[Records from a data collection]

_ _ _

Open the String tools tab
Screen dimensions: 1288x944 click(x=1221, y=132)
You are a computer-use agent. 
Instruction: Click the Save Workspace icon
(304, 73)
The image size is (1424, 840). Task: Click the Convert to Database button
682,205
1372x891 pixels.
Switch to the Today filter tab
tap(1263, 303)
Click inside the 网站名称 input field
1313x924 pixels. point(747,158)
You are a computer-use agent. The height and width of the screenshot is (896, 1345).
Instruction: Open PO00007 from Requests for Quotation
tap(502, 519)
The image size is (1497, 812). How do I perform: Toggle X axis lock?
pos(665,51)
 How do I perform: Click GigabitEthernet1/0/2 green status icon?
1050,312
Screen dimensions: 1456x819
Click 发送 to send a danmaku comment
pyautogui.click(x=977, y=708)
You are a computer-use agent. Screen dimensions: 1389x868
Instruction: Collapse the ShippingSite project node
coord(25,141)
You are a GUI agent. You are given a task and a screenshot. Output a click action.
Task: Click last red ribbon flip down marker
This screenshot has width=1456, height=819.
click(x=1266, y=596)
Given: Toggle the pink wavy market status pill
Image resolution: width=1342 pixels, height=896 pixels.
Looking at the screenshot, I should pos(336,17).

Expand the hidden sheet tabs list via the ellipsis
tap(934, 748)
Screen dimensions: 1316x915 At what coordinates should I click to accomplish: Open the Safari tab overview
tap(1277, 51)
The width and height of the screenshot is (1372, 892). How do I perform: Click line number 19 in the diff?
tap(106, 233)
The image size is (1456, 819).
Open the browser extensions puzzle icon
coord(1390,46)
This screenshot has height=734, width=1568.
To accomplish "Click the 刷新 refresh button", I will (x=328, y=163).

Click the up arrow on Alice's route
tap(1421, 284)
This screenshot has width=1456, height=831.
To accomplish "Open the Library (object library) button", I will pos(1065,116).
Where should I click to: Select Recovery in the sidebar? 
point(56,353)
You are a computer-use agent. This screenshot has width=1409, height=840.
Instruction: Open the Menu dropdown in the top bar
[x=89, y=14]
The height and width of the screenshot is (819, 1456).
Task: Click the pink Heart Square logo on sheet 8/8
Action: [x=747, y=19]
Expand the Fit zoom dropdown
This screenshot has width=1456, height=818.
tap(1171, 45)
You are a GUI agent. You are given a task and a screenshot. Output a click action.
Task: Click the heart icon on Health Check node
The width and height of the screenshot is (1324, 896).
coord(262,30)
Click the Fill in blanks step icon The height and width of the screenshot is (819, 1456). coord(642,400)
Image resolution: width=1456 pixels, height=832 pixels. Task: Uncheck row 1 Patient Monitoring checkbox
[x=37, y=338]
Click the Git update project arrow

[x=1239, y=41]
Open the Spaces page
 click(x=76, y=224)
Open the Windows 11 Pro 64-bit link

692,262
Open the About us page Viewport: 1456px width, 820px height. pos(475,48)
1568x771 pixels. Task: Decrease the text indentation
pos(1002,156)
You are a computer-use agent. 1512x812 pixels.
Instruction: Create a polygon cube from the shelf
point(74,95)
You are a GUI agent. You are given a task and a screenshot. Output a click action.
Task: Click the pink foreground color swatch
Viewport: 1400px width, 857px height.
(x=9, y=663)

_ _ _

**WHAT YOU HAVE TO DO:** Would you retype exactly the lines above, from the line with "Given: Toggle the" to the line with "The image size is (1456, 819).", with both end lines kept and nothing more?

**REPLY TO THE EXERCISE:**
Given: Toggle the pink wavy market status pill
Image resolution: width=1342 pixels, height=896 pixels.
Looking at the screenshot, I should pos(336,17).

Expand the hidden sheet tabs list via the ellipsis
tap(934, 748)
Screen dimensions: 1316x915 At what coordinates should I click to accomplish: Open the Safari tab overview
tap(1277, 51)
The width and height of the screenshot is (1372, 892). How do I perform: Click line number 19 in the diff?
tap(106, 233)
The image size is (1456, 819).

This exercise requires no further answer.